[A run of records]
-----

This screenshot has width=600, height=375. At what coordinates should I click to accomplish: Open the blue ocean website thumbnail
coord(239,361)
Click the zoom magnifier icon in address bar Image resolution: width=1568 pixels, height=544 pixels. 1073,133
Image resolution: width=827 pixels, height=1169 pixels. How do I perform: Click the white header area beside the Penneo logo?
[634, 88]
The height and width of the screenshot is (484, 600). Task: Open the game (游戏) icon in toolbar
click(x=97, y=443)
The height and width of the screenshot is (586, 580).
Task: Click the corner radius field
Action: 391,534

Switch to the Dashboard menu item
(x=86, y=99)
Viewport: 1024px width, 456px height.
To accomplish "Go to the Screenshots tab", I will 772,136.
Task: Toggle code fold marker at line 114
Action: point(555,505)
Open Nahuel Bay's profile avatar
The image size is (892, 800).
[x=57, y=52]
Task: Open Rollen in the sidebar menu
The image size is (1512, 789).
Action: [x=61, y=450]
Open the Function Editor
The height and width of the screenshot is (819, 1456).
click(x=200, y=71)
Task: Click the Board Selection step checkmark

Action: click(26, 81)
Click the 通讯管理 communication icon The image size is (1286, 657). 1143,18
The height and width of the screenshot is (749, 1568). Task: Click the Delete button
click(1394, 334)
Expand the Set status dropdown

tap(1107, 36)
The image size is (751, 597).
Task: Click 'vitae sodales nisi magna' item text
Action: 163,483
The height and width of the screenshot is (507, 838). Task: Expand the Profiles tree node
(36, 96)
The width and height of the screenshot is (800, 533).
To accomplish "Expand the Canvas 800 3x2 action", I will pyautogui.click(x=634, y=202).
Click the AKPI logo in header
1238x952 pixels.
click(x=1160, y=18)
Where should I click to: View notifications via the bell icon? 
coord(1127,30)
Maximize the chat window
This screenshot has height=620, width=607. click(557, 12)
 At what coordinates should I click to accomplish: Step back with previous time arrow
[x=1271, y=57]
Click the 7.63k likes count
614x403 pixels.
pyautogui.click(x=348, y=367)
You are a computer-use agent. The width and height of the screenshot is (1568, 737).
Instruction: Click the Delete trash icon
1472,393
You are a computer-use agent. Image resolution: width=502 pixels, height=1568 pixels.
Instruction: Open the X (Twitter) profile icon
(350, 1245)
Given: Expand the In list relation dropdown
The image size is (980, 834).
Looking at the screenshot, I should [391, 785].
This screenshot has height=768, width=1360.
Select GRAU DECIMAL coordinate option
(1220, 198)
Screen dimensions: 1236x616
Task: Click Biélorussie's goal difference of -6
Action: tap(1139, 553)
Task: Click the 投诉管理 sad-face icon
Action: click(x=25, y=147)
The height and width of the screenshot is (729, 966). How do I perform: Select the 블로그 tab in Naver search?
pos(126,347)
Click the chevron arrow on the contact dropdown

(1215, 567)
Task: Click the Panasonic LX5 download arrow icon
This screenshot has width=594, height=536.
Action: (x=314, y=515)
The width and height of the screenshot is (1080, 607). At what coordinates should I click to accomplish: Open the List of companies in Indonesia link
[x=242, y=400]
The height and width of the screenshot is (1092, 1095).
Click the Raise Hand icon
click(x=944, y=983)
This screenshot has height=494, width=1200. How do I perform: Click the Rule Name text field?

-----

What you are asked to do:
Update every line of the listing, replacing "Expand" with "Open" and changing nothing else.

Worked solution:
This screenshot has width=600, height=375. At what coordinates should I click to accomplish: Open the blue ocean website thumbnail
coord(239,361)
Click the zoom magnifier icon in address bar Image resolution: width=1568 pixels, height=544 pixels. 1073,133
Image resolution: width=827 pixels, height=1169 pixels. How do I perform: Click the white header area beside the Penneo logo?
[634, 88]
The height and width of the screenshot is (484, 600). Task: Open the game (游戏) icon in toolbar
click(x=97, y=443)
The height and width of the screenshot is (586, 580).
Task: Click the corner radius field
Action: 391,534

Switch to the Dashboard menu item
(x=86, y=99)
Viewport: 1024px width, 456px height.
To accomplish "Go to the Screenshots tab", I will 772,136.
Task: Toggle code fold marker at line 114
Action: point(555,505)
Open Nahuel Bay's profile avatar
The image size is (892, 800).
[x=57, y=52]
Task: Open Rollen in the sidebar menu
The image size is (1512, 789).
Action: [x=61, y=450]
Open the Function Editor
The height and width of the screenshot is (819, 1456).
click(x=200, y=71)
Task: Click the Board Selection step checkmark

Action: click(26, 81)
Click the 通讯管理 communication icon The image size is (1286, 657). 1143,18
The height and width of the screenshot is (749, 1568). Task: Click the Delete button
click(1394, 334)
Open the Set status dropdown

tap(1107, 36)
The image size is (751, 597).
Task: Click 'vitae sodales nisi magna' item text
Action: 163,483
The height and width of the screenshot is (507, 838). Task: Open the Profiles tree node
(36, 96)
The width and height of the screenshot is (800, 533).
To accomplish "Open the Canvas 800 3x2 action", I will pyautogui.click(x=634, y=202).
Click the AKPI logo in header
1238x952 pixels.
click(x=1160, y=18)
Where should I click to: View notifications via the bell icon? 
coord(1127,30)
Maximize the chat window
This screenshot has height=620, width=607. click(557, 12)
 At what coordinates should I click to accomplish: Step back with previous time arrow
[x=1271, y=57]
Click the 7.63k likes count
614x403 pixels.
pyautogui.click(x=348, y=367)
You are a computer-use agent. The width and height of the screenshot is (1568, 737).
Instruction: Click the Delete trash icon
1472,393
You are a computer-use agent. Image resolution: width=502 pixels, height=1568 pixels.
Instruction: Open the X (Twitter) profile icon
(350, 1245)
Given: Open the In list relation dropdown
The image size is (980, 834).
Looking at the screenshot, I should [391, 785].
This screenshot has height=768, width=1360.
Select GRAU DECIMAL coordinate option
(1220, 198)
Screen dimensions: 1236x616
Task: Click Biélorussie's goal difference of -6
Action: tap(1139, 553)
Task: Click the 投诉管理 sad-face icon
Action: click(x=25, y=147)
The height and width of the screenshot is (729, 966). How do I perform: Select the 블로그 tab in Naver search?
pos(126,347)
Click the chevron arrow on the contact dropdown

(1215, 567)
Task: Click the Panasonic LX5 download arrow icon
This screenshot has width=594, height=536.
Action: (x=314, y=515)
The width and height of the screenshot is (1080, 607). At what coordinates should I click to accomplish: Open the List of companies in Indonesia link
[x=242, y=400]
The height and width of the screenshot is (1092, 1095).
Click the Raise Hand icon
click(x=944, y=983)
This screenshot has height=494, width=1200. How do I perform: Click the Rule Name text field?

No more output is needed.